REQUIRED ACTION
Produce the records again in full, exactly as shown below.

EXERCISE INPUTS
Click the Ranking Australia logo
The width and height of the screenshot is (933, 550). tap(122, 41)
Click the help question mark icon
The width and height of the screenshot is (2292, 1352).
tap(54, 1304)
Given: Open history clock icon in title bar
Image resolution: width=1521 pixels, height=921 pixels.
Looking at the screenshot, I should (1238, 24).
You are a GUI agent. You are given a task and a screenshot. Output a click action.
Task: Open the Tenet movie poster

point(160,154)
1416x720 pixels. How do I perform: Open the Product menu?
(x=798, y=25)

REPLY
Click the Ranking Australia logo
The width and height of the screenshot is (933, 550). tap(122, 41)
Click the help question mark icon
The width and height of the screenshot is (2292, 1352).
tap(54, 1304)
Given: Open history clock icon in title bar
Image resolution: width=1521 pixels, height=921 pixels.
Looking at the screenshot, I should (1238, 24).
You are a GUI agent. You are given a task and a screenshot. Output a click action.
Task: Open the Tenet movie poster

point(160,154)
1416x720 pixels. How do I perform: Open the Product menu?
(x=798, y=25)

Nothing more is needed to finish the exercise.